Attorney General George Jepsen and Consumer Counsel Elin Swanson Katz have come out opposing a request by Connecticut Light & Power (CL&P) to raise its rates by $221 million. CL&P filed its rate application on June 9, 2014.
If granted, the new rate would represent a jump of more than 20% on the delivery portion of customer bills and an overall rate increase of 7% for the average customer, according to a press release from Mr. Jepsen’s office.
In a brief filed last week, Mr. Jepsen urged the state Public Utilities Regulatory Authority (PURA) to reject the application and adopt more than $90 million in downward adjustments to the company’s rate request.
In addition, Mr. Jepsen said CL&P should be penalized at least $28 million — $9.4 million per year for three years — for its inadequate and deficient performance preparing for and responding to the major storms in 2011.
CL&P issued the following response to Mr.

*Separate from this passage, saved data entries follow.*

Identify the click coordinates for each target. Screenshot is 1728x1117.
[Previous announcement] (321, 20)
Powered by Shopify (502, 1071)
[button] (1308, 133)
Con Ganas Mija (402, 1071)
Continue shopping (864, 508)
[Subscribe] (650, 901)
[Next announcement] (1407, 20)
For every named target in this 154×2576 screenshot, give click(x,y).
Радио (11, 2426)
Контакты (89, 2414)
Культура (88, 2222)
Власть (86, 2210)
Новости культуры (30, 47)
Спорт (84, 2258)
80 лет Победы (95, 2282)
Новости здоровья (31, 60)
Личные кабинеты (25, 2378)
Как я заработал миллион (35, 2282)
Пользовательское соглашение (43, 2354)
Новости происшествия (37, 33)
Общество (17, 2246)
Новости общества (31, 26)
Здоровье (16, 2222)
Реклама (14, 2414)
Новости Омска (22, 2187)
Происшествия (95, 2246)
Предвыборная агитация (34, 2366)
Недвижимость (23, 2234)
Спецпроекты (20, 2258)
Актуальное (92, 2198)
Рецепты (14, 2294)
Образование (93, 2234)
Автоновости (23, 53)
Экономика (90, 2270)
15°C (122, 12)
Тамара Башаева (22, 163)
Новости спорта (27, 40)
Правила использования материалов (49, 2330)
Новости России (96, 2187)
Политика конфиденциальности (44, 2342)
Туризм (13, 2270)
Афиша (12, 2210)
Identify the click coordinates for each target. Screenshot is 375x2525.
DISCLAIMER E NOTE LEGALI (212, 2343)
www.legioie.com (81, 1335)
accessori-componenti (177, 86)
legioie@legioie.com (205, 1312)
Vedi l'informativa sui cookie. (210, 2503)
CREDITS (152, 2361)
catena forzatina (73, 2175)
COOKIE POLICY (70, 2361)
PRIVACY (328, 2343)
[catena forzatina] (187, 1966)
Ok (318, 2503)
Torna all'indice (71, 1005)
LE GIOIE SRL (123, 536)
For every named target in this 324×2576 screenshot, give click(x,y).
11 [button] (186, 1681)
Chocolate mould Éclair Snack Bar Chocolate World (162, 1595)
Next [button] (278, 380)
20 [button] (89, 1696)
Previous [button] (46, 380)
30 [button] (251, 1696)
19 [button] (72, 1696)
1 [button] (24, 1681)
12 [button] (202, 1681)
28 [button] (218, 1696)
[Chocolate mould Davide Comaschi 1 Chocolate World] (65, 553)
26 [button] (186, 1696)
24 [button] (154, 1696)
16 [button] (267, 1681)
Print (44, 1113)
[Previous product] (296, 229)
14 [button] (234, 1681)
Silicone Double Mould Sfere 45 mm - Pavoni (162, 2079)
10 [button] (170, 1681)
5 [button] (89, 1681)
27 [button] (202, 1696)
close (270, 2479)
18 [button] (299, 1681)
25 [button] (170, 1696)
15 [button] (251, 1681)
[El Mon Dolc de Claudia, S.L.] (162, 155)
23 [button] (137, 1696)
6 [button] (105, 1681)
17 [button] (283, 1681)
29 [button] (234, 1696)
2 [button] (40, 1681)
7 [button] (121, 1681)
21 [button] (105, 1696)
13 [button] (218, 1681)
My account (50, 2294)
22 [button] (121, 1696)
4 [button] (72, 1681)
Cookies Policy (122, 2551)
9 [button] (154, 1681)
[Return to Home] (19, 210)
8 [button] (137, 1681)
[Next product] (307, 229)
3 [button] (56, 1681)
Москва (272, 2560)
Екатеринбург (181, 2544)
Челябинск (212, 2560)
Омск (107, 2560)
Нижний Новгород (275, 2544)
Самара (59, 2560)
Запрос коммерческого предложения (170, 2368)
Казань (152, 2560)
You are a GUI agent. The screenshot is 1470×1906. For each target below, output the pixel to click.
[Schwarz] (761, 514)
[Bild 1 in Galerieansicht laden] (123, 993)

Jepsen’s statement.
“Our request for a rate adjustment is driven primarily by expenditures to replace aging infrastructure and strengthen the electric system. Over time, we need to make significant investments to provide our customers with the reliable service they expect and deserve. We have also worked hard to hold the line on rising operating costs, as we build an electric system that is stronger, more reliable and more efficient for the future.”
The attorney general also urged PURA to reject CL&P’s proposal to raise its residential customer service charge 60% — from $16 to $25.50 a month — as unnecessary, overly burdensome and poor public policy, and said PURA should not approve any customer service charge above the $16 per month currently charged.
The proposed increase to customer service charges is what Ms. Katz took aim at earlier this week. In addition to homeowners, churches, schools and small businesses would be similarly affected.
The increase would raise the monthly rate on small businesses from $38.50 to $55, and on churches and schools from $47.40 to $70.
Ms. Katz said, if approved, those increases “ would make their customer service charges the highest in New England and some of the highest in the country.”
The Office of Consumer Counsel, which is the state’s advocate for all utility ratepayers, requested the rates actually be lowered to $11.50 for residential customers, $20.90 for small businesses, and $23.47 for churches and schools.
The Office of Consumer Counsel also urged PURA to reject the overall rate application, recommending the increase be reduced to $108.6 million, and agreed CL&P be penalized for its inadequate storm response.
“While we recognize that the company has made major improvements in its storm response practices since that time, there still needs to be a penalty imposed for the deficiencies of 2011 and 2012 — a penalty that saves consumers money.”
Regarding the call for penalties for past storm performances, CL&P said: “PURA has looked into our storm response and said it is clearly improved. We are always preparing to restore and respond.”